Rumours as Anticipatory Knowledge in a Future Petro-State
DOI:
https://doi.org/10.3384/cu.1692Keywords:
oil, future, anticipation, rumours, risk, uncertaintyAbstract
Building on ethnographic research in Uganda, this paper discusses the mundane practice of rumour mongering and gossiping as anticipatory practices. Crude oil discovery in Uganda brought a small oil boom to the region endowed with the natural resource including some infrastructure development and the presence of foreign oil exploration and construction companies. With these companies came (young) men working for them or aspiring to get employed.

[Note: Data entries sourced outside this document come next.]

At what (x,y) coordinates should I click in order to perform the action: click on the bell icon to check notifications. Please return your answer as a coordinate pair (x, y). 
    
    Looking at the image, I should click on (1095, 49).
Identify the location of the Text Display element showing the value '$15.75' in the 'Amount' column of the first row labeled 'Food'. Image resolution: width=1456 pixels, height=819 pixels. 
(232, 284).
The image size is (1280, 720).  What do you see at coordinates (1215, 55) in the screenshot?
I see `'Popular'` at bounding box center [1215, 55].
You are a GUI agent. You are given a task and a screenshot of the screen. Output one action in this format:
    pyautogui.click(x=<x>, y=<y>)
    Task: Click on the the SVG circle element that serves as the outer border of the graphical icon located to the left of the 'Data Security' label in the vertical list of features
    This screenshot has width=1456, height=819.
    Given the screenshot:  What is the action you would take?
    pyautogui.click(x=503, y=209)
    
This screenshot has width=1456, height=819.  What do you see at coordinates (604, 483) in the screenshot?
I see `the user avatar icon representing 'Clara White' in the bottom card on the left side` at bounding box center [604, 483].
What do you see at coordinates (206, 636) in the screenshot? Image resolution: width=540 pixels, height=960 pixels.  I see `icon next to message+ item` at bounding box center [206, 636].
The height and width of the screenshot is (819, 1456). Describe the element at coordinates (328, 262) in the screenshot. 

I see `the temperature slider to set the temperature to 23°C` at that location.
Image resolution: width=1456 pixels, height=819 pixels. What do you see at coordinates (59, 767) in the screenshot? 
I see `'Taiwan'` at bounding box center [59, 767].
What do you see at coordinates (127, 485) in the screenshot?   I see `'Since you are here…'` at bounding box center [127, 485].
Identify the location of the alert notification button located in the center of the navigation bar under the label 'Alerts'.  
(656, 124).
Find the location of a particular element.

However, as the development of the oil remained in a phase not-yet-ness, a temporal space opened for rumours about the oil and anyone involved with it to flourish in the oil region. Especially, since information on the (national) development of the oil project was scarce. The rumours used familiar tropes such as gender stereotypes or witchcraft to relate to the presence of foreign or at least non-local casual workers. Ugandans living in the oil region wondered what negative repercussions the boom might have for them and viewed the strangers with suspicion. During my fieldwork, I encountered rumours of wife-snatching, sexual harassment and even human sacrifice. This paper argues that these rumours can be understood as risks narratives or the sharing of anticipatory knowledge. The rumours were not only reflections of the past but were told in anticipation of the dark side of the future.